The main screen, titled "COQUIDUINO UI," features a structured layout using vertical and horizontal arrangements. A VerticalArrangement2 at the top of the screen provides a margin between the top of the app and the Bluetooth connection section. Within this section, a HorizontalArrangement2 contains a ListPicker1 for device selection and a Label1 to display the connection status. Initially, Label1 shows the message "NOT CONNECTED," and when connected to a Bluetooth device, it changes to "CONNECTED." Below this, another VerticalArrangement1 to provide a margin. Then is an image (Image1) of an LED, which is purely decorative. For better alignment and accessibility, a TableArrangement1 organizes multiple labels (Label2, Label3) and buttons in a grid format. Additionally, HorizontalArrangement1 houses two buttons (Button1 and Button2) to control the LEDs on Node A, with Button1 designated as "Node A ON" and Button2 as "Node A OFF." Similarly, HorizontalArrangement3 contains two buttons (Button3 and Button4) to manage the LEDs on Node B, with Button3 labeled as "Node B ON" and Button4 as "Node B OFF." Non-visible components include a Bluetooth client component, which manages Bluetooth communication, enabling the app to connect and send commands to the hardware.
While designing the user interface (UI) for the Coquiduino UI application, I noticed that the initial screen dimensions did not match those of my smartphone. To ensure a perfect fit, I experimented with various layout combinations and adjustments until the interface correctly aligned with my device's screen dimensions. I also set the screen size to Monitor Size to have a better look of the layout.

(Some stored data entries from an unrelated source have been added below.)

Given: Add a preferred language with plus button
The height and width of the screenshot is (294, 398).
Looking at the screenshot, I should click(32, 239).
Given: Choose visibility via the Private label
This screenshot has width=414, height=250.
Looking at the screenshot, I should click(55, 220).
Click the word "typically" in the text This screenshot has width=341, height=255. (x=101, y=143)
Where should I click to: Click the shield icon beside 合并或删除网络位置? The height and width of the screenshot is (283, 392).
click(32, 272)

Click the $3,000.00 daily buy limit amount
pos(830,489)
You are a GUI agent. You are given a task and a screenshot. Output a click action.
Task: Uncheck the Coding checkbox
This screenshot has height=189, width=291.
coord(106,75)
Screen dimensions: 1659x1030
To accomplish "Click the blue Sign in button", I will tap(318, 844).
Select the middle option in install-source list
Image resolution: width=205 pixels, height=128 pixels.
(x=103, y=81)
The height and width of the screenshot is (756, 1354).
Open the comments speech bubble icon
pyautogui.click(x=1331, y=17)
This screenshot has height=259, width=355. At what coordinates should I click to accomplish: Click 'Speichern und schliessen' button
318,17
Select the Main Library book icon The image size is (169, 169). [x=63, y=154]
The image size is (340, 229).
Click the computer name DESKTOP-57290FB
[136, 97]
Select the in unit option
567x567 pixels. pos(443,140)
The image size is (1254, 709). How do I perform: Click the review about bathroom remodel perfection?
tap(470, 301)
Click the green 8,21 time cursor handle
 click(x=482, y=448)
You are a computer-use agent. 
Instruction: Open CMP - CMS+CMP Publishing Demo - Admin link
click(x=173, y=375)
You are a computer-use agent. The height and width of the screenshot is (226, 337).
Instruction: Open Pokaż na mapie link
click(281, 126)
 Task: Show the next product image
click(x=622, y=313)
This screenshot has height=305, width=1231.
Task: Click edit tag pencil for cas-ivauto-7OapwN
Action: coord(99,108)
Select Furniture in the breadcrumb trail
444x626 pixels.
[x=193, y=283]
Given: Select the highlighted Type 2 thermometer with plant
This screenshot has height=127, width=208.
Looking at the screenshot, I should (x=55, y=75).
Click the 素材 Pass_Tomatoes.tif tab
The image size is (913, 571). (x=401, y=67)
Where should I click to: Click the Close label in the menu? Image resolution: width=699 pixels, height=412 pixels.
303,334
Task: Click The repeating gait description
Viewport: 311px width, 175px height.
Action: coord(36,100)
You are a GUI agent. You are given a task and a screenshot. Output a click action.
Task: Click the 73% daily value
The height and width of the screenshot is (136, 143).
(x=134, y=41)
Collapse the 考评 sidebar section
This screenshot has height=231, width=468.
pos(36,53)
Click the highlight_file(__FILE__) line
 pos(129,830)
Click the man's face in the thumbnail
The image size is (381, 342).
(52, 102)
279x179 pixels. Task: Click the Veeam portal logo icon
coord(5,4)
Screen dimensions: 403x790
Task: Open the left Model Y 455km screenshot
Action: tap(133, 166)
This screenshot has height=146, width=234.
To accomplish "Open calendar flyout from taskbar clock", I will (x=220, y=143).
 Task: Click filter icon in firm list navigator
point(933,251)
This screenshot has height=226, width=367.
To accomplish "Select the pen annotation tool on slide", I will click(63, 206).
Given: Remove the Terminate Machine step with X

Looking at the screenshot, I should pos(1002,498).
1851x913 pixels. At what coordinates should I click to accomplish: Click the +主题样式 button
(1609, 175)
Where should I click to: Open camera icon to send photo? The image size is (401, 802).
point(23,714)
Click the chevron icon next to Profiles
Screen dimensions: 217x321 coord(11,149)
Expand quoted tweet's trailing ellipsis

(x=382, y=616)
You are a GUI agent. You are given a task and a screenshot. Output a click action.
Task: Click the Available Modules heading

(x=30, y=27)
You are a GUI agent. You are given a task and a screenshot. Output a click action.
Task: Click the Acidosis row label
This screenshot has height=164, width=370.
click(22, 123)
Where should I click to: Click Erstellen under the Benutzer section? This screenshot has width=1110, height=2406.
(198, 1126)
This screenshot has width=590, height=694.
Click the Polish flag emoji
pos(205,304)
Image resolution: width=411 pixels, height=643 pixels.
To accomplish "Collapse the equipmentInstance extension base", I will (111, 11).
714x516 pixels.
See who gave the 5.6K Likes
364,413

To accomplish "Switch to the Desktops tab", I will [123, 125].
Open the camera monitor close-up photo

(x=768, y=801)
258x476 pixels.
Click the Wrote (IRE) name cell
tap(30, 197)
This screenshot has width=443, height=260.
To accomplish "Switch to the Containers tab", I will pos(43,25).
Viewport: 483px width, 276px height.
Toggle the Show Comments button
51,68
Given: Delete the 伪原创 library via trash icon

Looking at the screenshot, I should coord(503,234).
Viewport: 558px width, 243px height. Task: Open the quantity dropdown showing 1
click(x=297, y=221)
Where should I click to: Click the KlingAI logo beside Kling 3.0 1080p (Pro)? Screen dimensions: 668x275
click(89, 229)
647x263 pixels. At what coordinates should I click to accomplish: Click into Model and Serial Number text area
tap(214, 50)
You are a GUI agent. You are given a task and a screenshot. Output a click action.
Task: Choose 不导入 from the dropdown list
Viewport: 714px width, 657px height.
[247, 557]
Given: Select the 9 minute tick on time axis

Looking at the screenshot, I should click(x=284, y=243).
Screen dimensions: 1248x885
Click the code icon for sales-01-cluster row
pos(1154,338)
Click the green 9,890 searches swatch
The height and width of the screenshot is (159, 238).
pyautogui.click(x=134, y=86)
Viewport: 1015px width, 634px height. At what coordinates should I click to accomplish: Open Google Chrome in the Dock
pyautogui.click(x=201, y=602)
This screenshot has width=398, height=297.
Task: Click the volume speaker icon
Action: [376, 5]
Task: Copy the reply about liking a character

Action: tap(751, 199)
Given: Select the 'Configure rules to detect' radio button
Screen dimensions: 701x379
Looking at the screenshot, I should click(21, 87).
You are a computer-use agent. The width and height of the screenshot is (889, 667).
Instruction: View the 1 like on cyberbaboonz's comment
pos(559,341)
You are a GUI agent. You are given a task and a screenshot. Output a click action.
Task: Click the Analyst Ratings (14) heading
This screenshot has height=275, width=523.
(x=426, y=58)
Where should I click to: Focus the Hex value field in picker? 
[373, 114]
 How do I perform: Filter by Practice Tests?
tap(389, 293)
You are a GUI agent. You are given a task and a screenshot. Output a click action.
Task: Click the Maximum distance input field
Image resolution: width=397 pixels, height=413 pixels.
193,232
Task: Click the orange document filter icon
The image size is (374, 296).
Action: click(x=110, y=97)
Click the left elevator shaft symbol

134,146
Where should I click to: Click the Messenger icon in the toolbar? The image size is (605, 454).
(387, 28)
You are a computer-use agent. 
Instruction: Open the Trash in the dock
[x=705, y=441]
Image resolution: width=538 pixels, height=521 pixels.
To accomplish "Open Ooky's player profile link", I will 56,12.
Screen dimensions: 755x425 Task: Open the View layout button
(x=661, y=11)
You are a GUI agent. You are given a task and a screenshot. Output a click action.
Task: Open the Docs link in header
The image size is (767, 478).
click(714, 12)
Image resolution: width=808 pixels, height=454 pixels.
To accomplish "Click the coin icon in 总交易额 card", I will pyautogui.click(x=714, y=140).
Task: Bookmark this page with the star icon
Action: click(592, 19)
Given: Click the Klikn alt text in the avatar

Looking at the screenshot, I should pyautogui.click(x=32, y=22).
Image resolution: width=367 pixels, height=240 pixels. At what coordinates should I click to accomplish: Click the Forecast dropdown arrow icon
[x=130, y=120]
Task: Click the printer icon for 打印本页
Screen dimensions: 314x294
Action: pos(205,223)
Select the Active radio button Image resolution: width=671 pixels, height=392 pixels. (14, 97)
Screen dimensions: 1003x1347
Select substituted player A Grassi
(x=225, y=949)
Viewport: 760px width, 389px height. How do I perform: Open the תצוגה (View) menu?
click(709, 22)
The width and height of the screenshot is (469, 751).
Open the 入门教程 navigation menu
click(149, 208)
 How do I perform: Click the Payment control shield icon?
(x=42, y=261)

For the block programming of the Coquiduino UI application I used the ListPicker1.BeforePicking block to set the available Bluetooth device addresses and names. After a device is selected, the ListPicker1.AfterPicking block attempts to connect to it, updating Label1.Text to "CONNECTED" if successful or "NOT CONNECTED" if it fails. For LED control, the Button1.Click block checks if the Bluetooth client is connected and sends the text "1" to turn on the LED on Node A if the connection is established. Similarly, the Button2.Click block sends the text "2" to turn off the LED on Node A. For Node B, the Button3.Click block sends the text "3" to turn on the LED, and the Button4.Click block sends the text "4" to turn off the LED, both after checking the Bluetooth connection. This programming ensures reliable communication with the Coquiduino Serial boards.
When installing the APK on an Android phone, you will need to enable the installation of third-party APKs. This is a safety feature of Android to prevent the installation of potentially harmful software. After successfully installing the APK, it is necessary to grant the application access rights to the Bluetooth module of the smartphone. Once these steps are completed, you can proceed with the Arduino code to enable the ATtiny modules to read the serial commands and execute them successfully.
For this week, I modified my Week 14 assignment code and adapted it for this application. The slave nodes will receive commands via serial communication through the Bluetooth module and handle the information as follows: The code initializes serial communication and sets up the LED pins. Upon receiving a command, the loop() function reads it and determines the action to be performed. For Node A, if the command is '1', the node sequentially turns on LEDs (LED1, LED2, and LED3) in a wave pattern, with a 500-millisecond delay between each. If the command is '2', the node turns off all three LEDs simultaneously.Similarly, for Node B, receiving '3' triggers the wave pattern to turn on the LEDs, while '4' turns them all off at once. The code also sends status information via the Tx pin; however, I did not implement reading serial commands in App Inventor. I have tested reading these messages using a TTL cable connected in parallel, as the Coquiduino Serial has a port for it.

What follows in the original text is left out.